Give the listing again word for word, excluding the pictures it contains.

* _Records for this exercise_:
*** Block opens ***

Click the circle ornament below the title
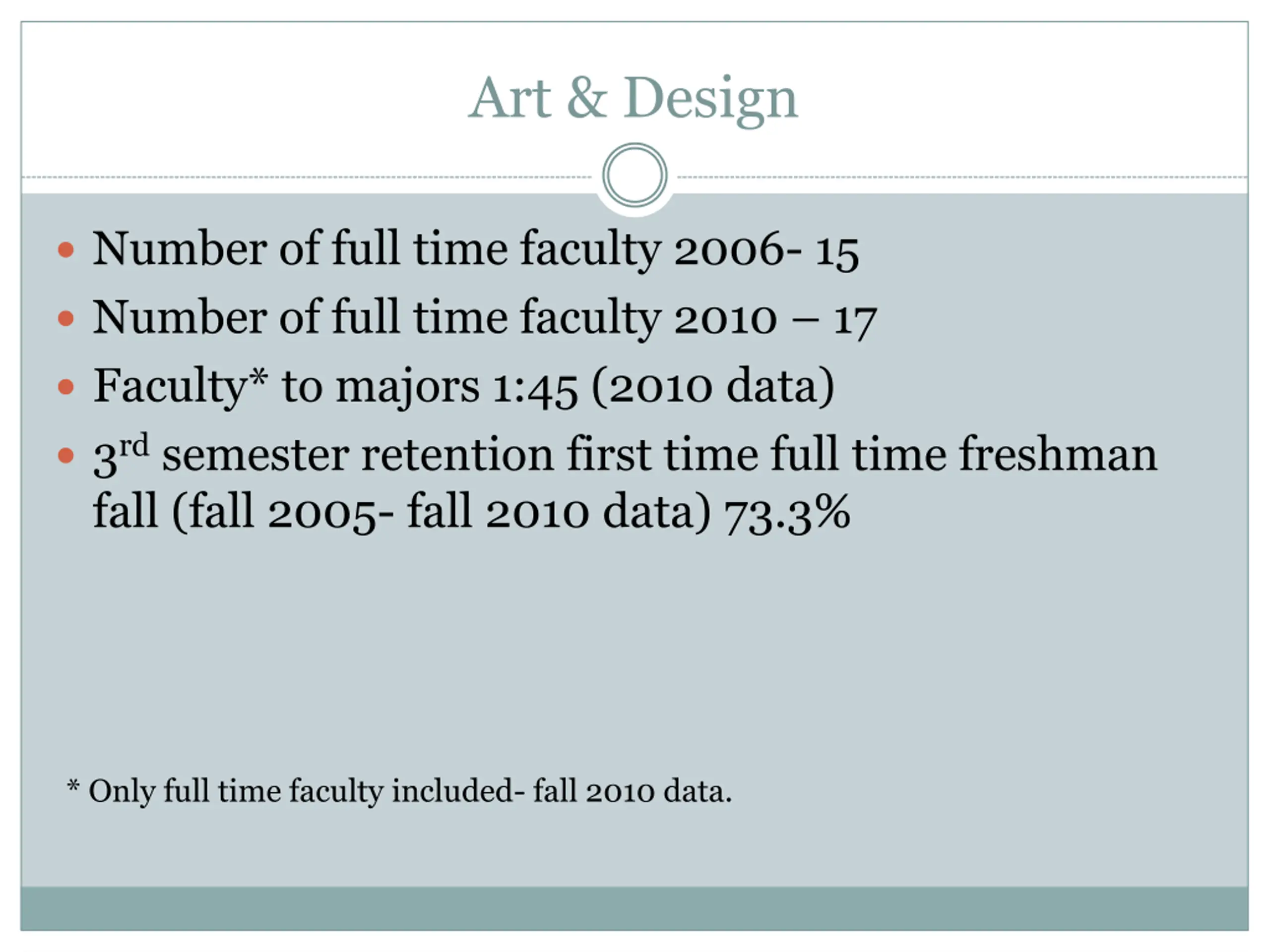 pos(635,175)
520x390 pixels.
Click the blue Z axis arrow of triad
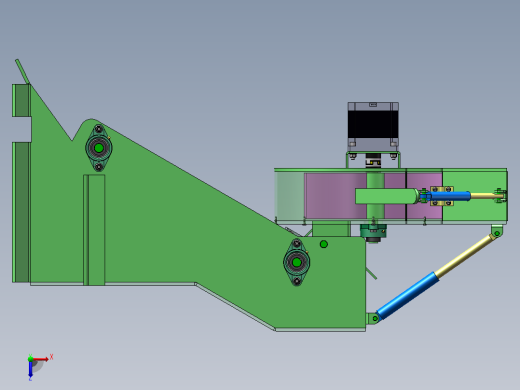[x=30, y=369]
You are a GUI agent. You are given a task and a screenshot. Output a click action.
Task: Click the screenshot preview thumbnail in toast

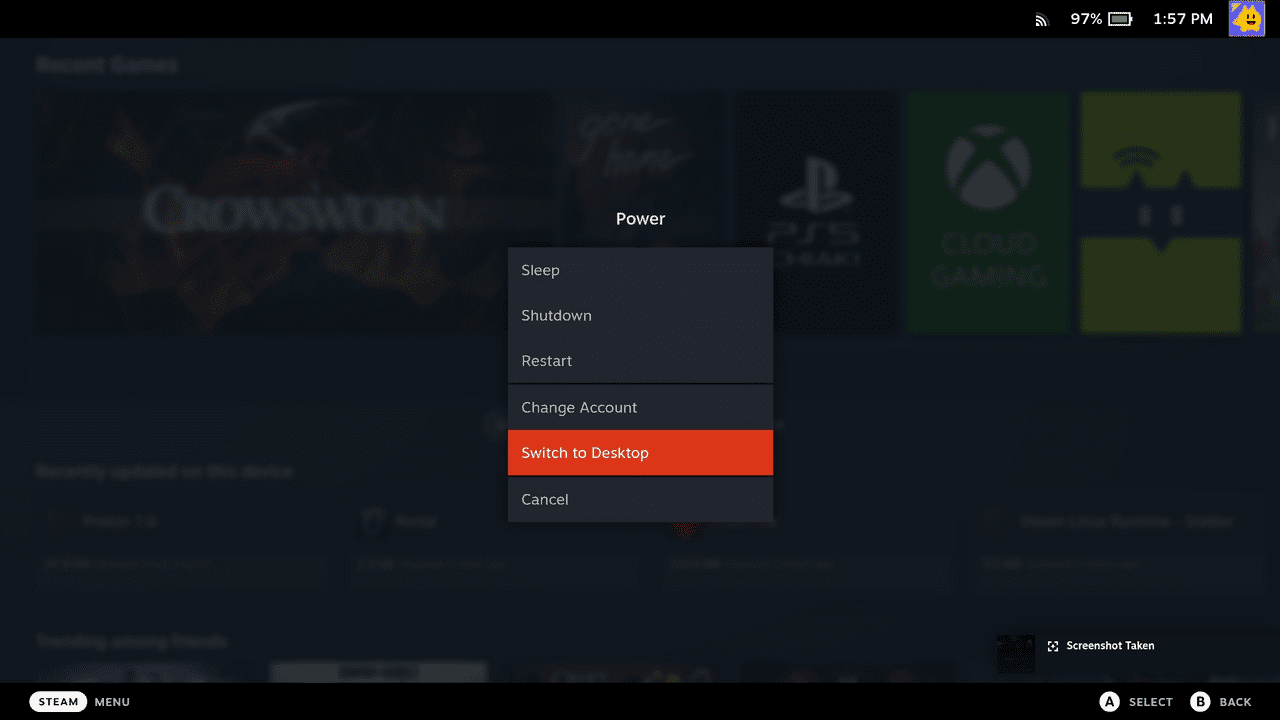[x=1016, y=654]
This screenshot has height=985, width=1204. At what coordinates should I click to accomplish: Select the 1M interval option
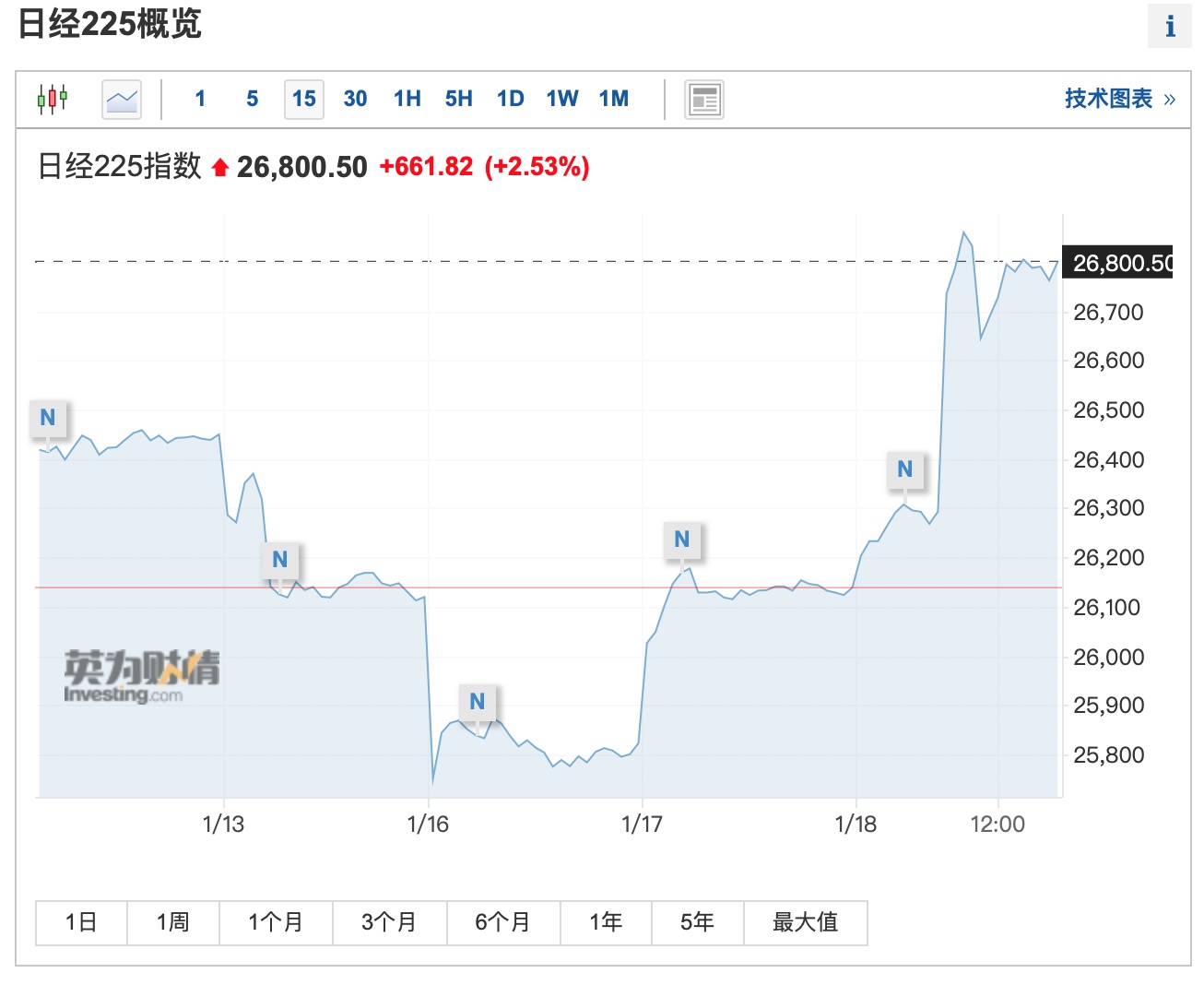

*** Block closes ***

* _Expected answer_:
Click the circle ornament below the title
 pos(635,175)
520x390 pixels.
Click the blue Z axis arrow of triad
[x=30, y=369]
You are a GUI agent. You are given a task and a screenshot. Output a click action.
Task: Click the screenshot preview thumbnail in toast

[x=1016, y=654]
This screenshot has height=985, width=1204. At what coordinates should I click to accomplish: Select the 1M interval option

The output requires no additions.